Law wrote in his blog yesterday: "The amendment bill is no minor fix and if it proves successful, the care homes that fail to meet the requirements during the transitional period will be gradually phased out and replaced with homes that better meet the needs of the community."
The bill proposes raising the minimum per capita area for residents in two phases over the next eight years. The proposed living-area requirements will differ depending on the "level of care" category that the care homes are placed in.
The threshold for "high level of care" institutions will be raised from the existing 6.5 square meters per capita to eight sq m in four years. By the eighth year, that figure will further increase to 9.5 sq m. For care homes offering low to medium care, the eighth-year threshold will be eight sq m.

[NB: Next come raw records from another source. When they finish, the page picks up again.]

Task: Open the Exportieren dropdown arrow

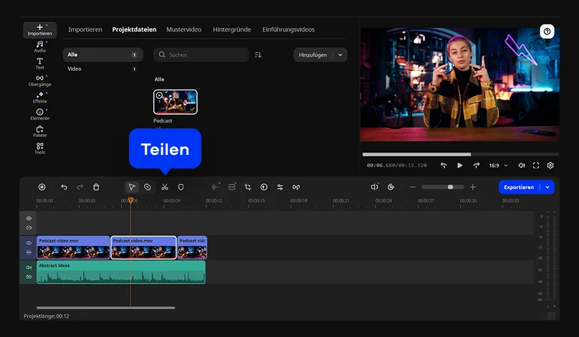Action: pos(548,187)
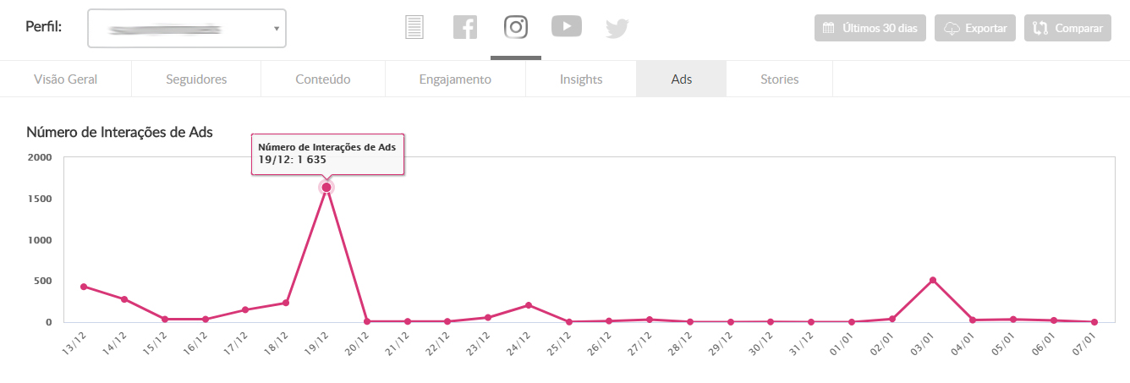
Task: Open the Visão Geral tab
Action: (66, 79)
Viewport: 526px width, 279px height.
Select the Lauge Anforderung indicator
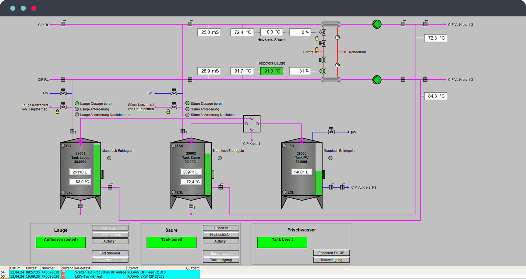point(77,109)
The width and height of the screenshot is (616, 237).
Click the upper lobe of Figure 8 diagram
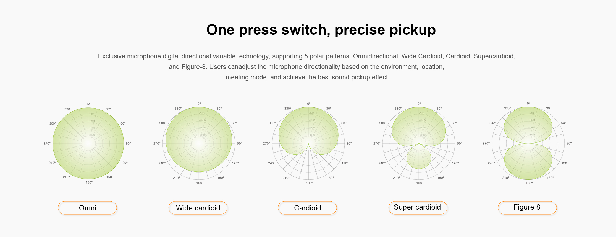click(x=528, y=125)
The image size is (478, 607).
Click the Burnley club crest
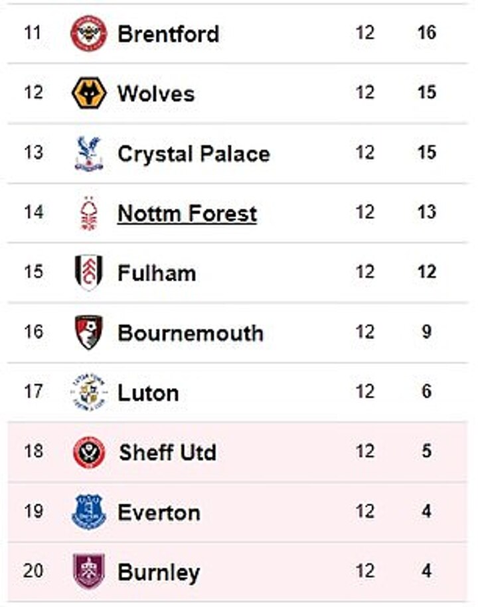(x=89, y=571)
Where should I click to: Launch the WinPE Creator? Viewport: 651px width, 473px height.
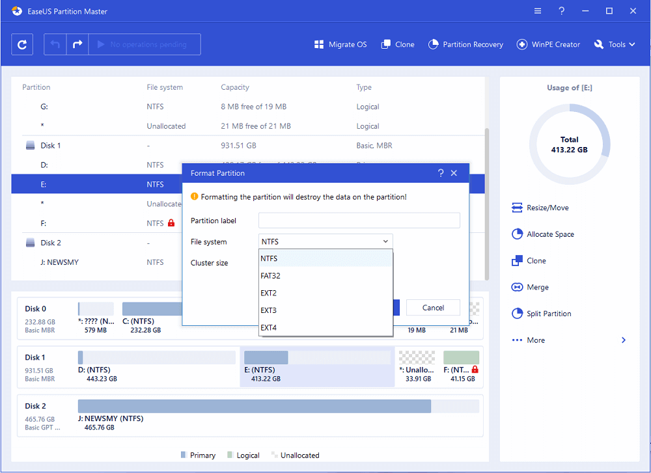point(547,44)
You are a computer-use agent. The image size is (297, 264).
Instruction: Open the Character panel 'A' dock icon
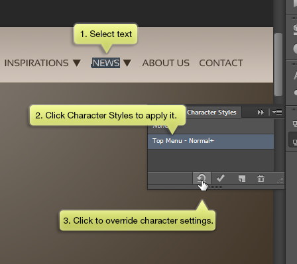click(x=295, y=75)
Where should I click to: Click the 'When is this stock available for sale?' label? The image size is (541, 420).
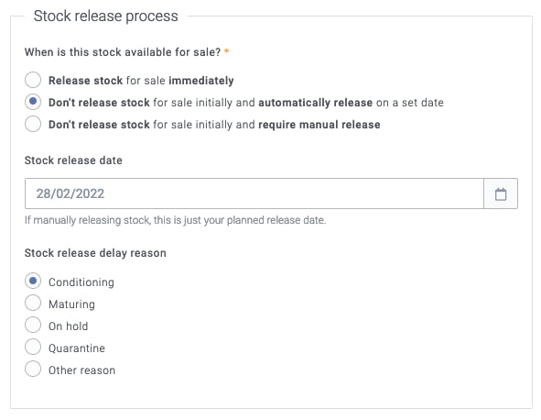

Though many beds will be cut, Law said the city's care-home capacity will not be reduced as the eliminated beds will be replaced by some 8,700 beds that meet the new requirements.
In the meantime, Law said, care homes can work on upgrading their facilities to meet the new guidelines. He cited reducing the number of residents, renovation or relocation to larger sites as possible courses of action.
The bill also proposes stepping up care-home regulation through the introduction of a new registration system for managers of the homes.
However, Law admitted the bill is not a panacea for all care-home woes, adding authorities should build welfare facilities on government sites and waive the land premium for private developers.
Overall, Law said, the bill covers six areas in a holistic approach to improving care homes.
The bill proposes increasing care-home operators' accountability, introducing a registration system for home managers, upgrading the existing registration system for health workers, enhancing drug management and improving regulations surrounding the use of physical restraints. The bill also suggests ways to protect residents' dignity and privacy.